16 Du sollst deinen Vater und deine Mutter ehren, wie dir der HERR, dein Gott, geboten hat, auf dass du lange lebest und dir’s wohlgehe in dem Lande, das dir der HERR, dein Gott, geben wird.

17 Du sollst nicht töten.

18 Du sollst nicht ehebrechen.

19 Du sollst nicht stehlen.

20 Du sollst nicht falsch Zeugnis reden wider deinen Nächsten.

21 Du sollst nicht begehren deines Nächsten Frau.

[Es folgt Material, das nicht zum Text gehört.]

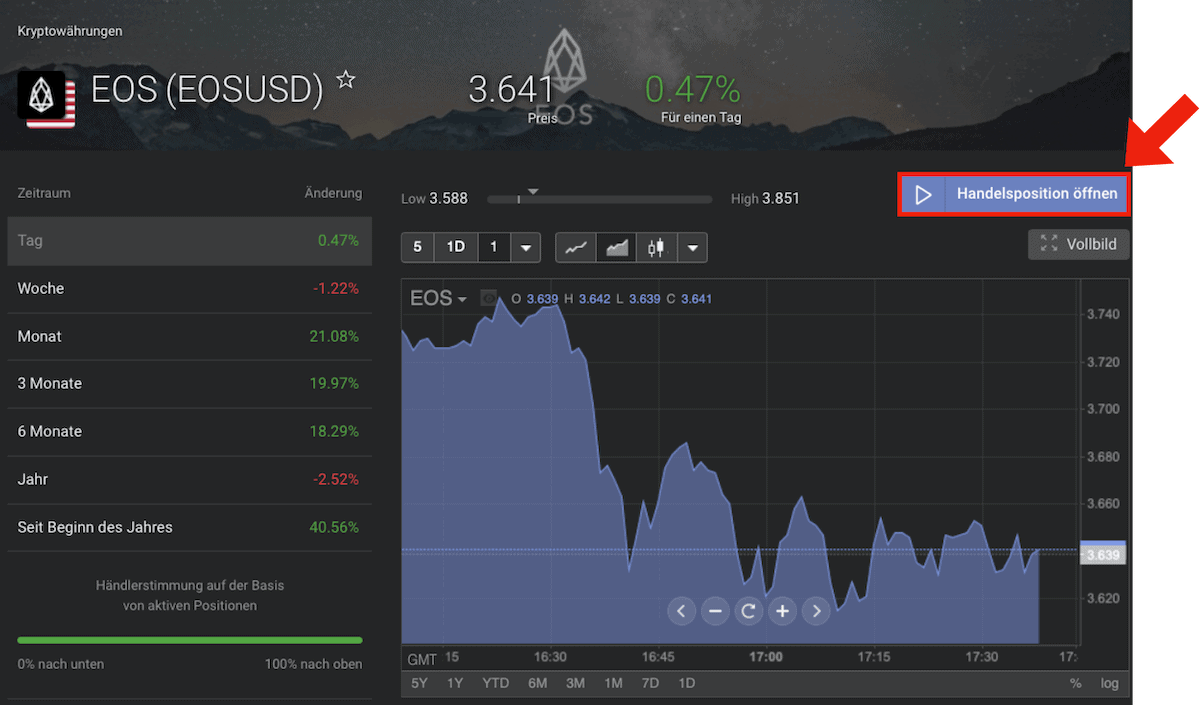Mark EOS as favorite with the star
Image resolution: width=1200 pixels, height=705 pixels.
point(345,82)
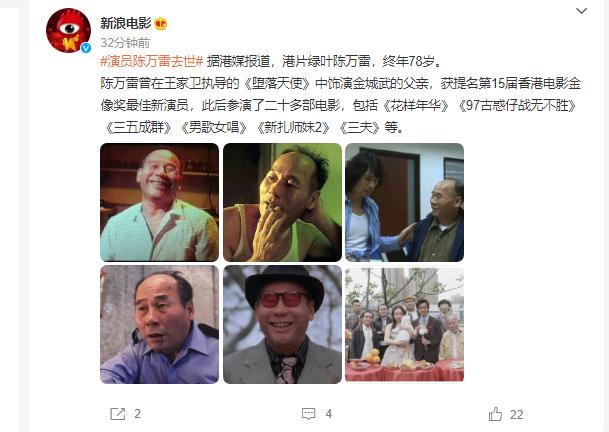Screen dimensions: 609x432
Task: Open the 新浪电影 profile name link
Action: click(x=125, y=23)
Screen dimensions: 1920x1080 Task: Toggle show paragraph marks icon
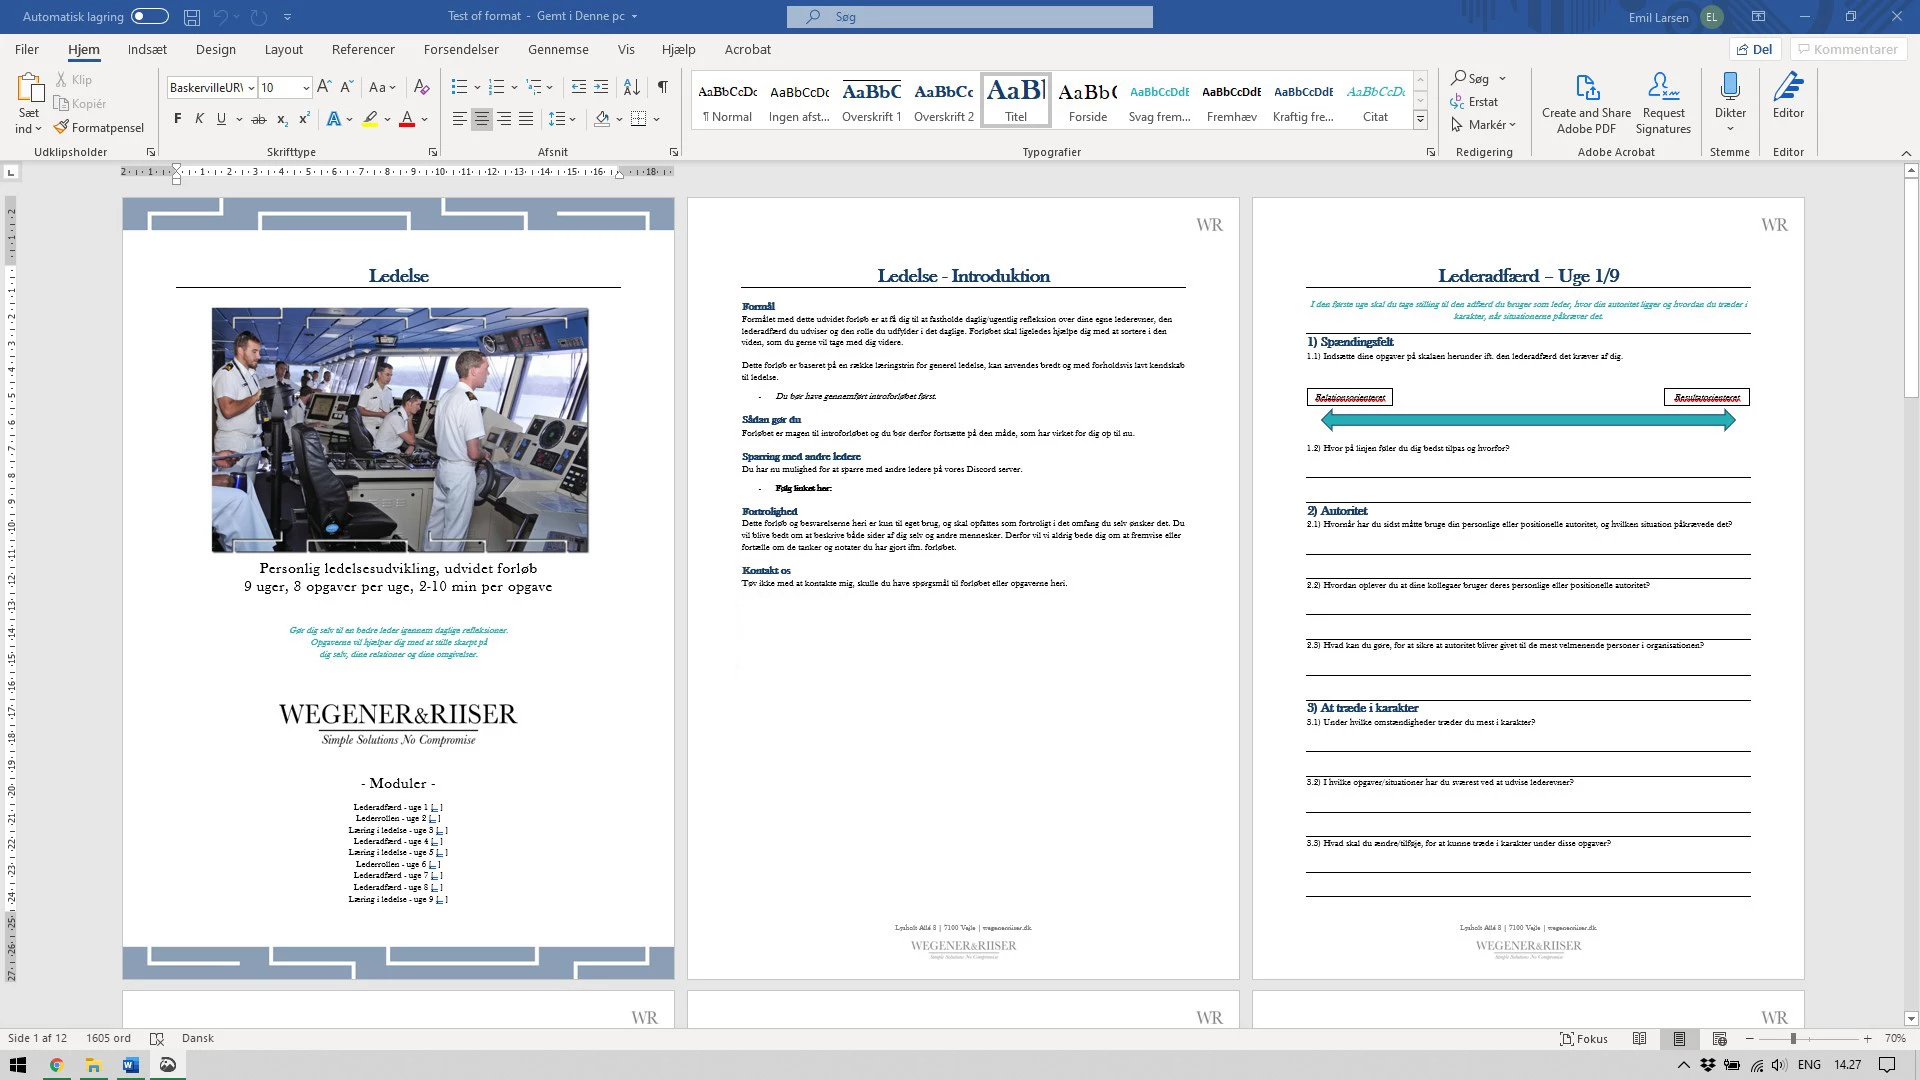click(663, 87)
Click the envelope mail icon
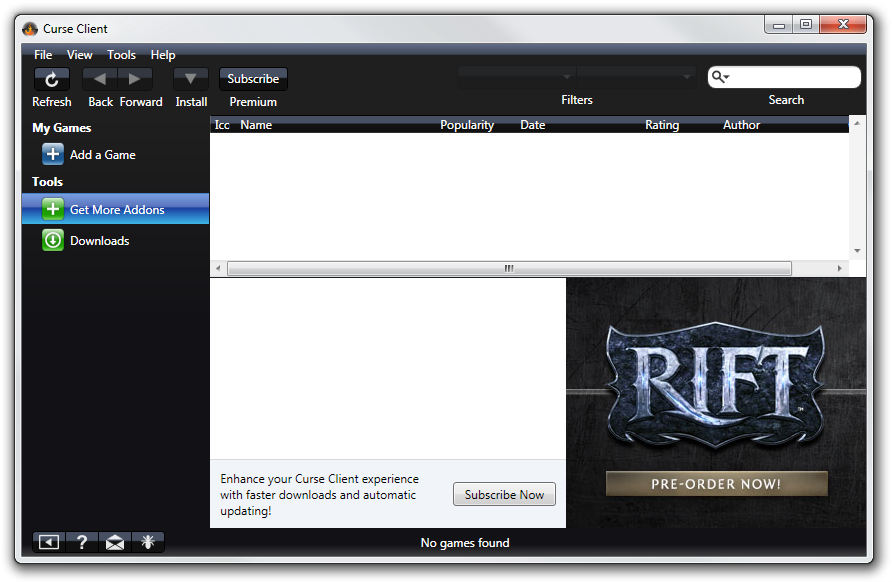The height and width of the screenshot is (582, 892). [115, 542]
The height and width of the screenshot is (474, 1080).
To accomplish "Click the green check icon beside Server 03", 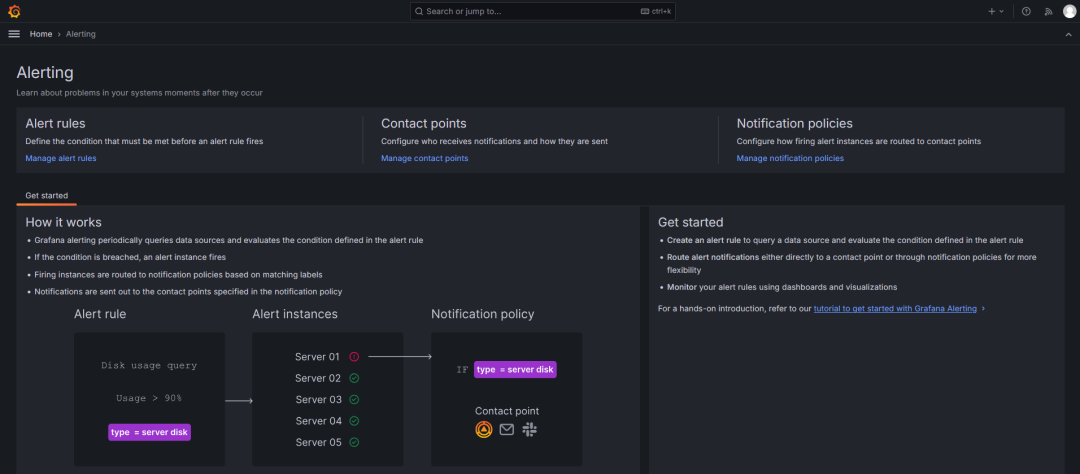I will point(354,400).
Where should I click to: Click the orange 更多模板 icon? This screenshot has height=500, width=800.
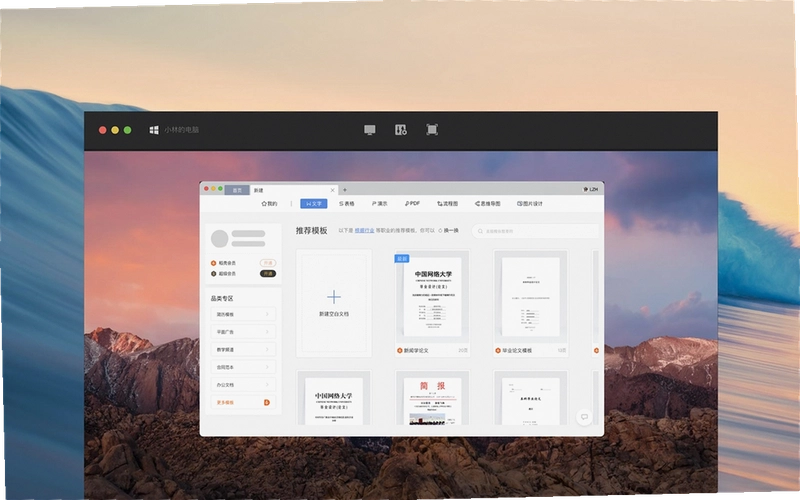tap(266, 403)
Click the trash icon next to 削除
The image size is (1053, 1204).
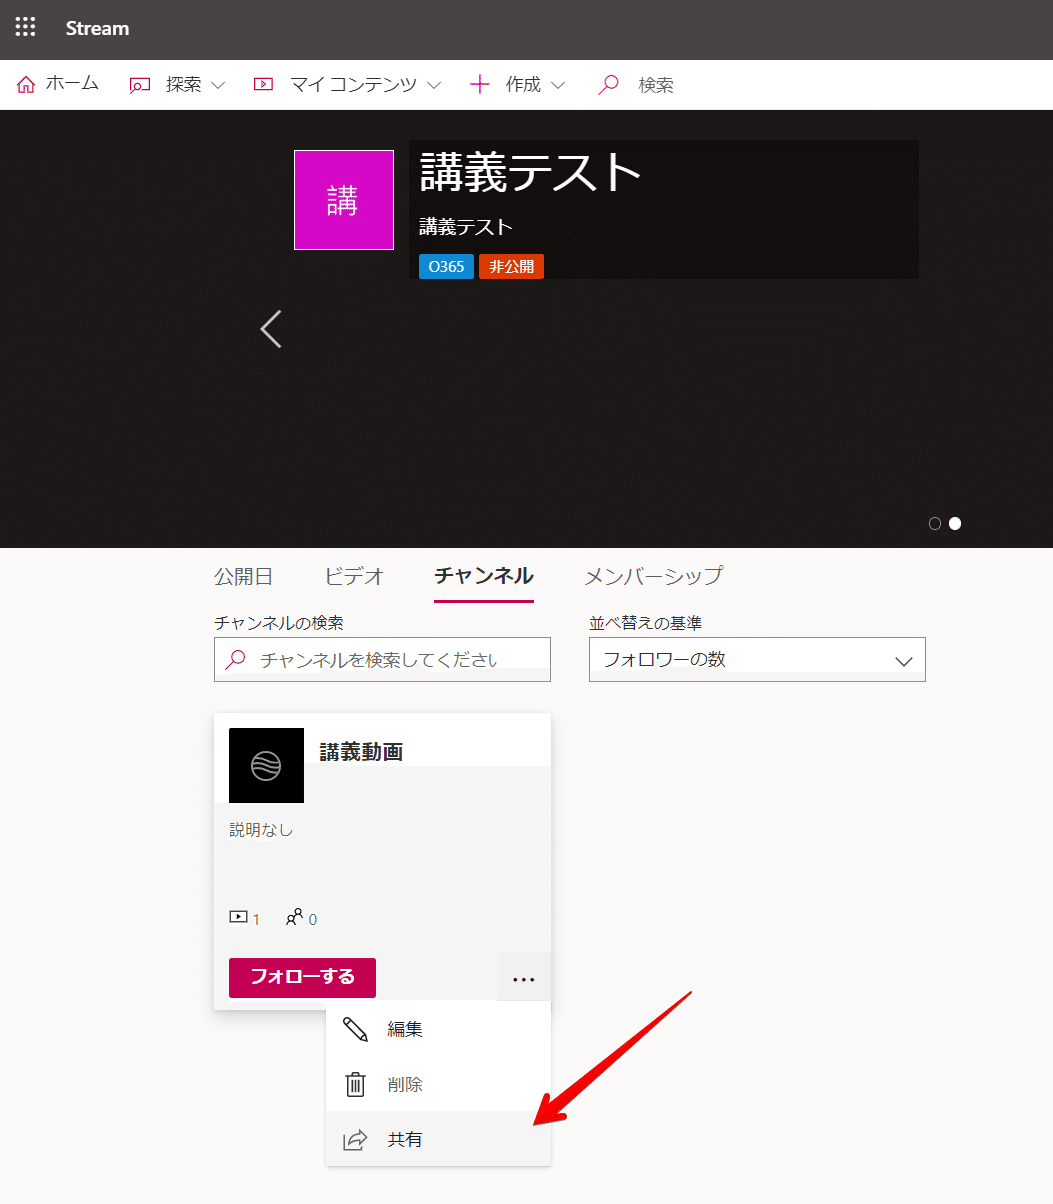pos(355,1084)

Du sollst nicht begehren deines Nächsten Haus, Acker, Knecht, Magd, Rind, Esel noch alles, was sein ist.

22 Das sind die Worte, die der HERR redete zu eurer ganzen Gemeinde auf dem Berge, aus dem Feuer und der Wolke und dem Dunkel mit großer Stimme, und tat nichts hinzu und schrieb sie auf zwei steinerne Tafeln und gab sie mir.

Mose als Mittler zwischen Gott und Israel

23 Als ihr aber die Stimme aus der Finsternis hörtet und der Berg im Feuer brannte, tratet ihr zu mir, alle eure Stammeshäupter und eure Ältesten,

24 und spracht: Siehe, der HERR, unser Gott, hat uns sehen lassen seine Herrlichkeit und seine Majestät, und wir haben seine Stimme aus dem Feuer gehört. Heute haben wir zwar gesehen, dass Gott mit Menschen redet und sie am Leben bleiben.

25 Aber nun, warum sollen wir sterben? Dies große Feuer wird uns noch verzehren! Wenn wir des HERRN, unseres Gottes, Stimme weiter hören, so müssen wir sterben.

26 Kann denn Sterbliches die Stimme des lebendigen Gottes aus dem Feuer reden hören wie wir und doch am Leben bleiben?

27 Tritt du hinzu und höre alles, was der HERR, unser Gott, sagt, und sage es uns. Alles, was der HERR, unser Gott, mit dir reden wird, das wollen wir hören und tun.

28 Als aber der HERR eure Worte hörte, die ihr mit mir redetet, sprach er zu mir: Ich habe gehört die Worte dieses Volks, die sie mit dir geredet haben; es ist alles gut, was sie geredet haben.

29 Ach dass sie ein solches Herz hätten, mich zu fürchten und zu halten alle meine Gebote ihr Leben lang, auf dass es ihnen und ihren Kindern wohlginge ewiglich!

30 Geh hin und sage ihnen: Geht heim in eure Zelte!

31 Du aber sollst hier vor mir stehen bleiben, damit ich dir verkündige das ganze Gesetz, die Gebote und Rechte, die du sie lehren sollst, dass sie danach tun in dem Lande, das ich ihnen geben werde, um es einzunehmen.

32 So habt nun acht, dass ihr tut, wie euch der HERR, euer Gott, geboten hat, und weicht nicht, weder zur Rechten noch zur Linken,

33 sondern wandelt auf dem Weg, den euch der HERR, euer Gott, geboten hat, damit ihr leben könnt und es euch wohlgeht und ihr lange lebt in dem Lande, das ihr einnehmen werdet.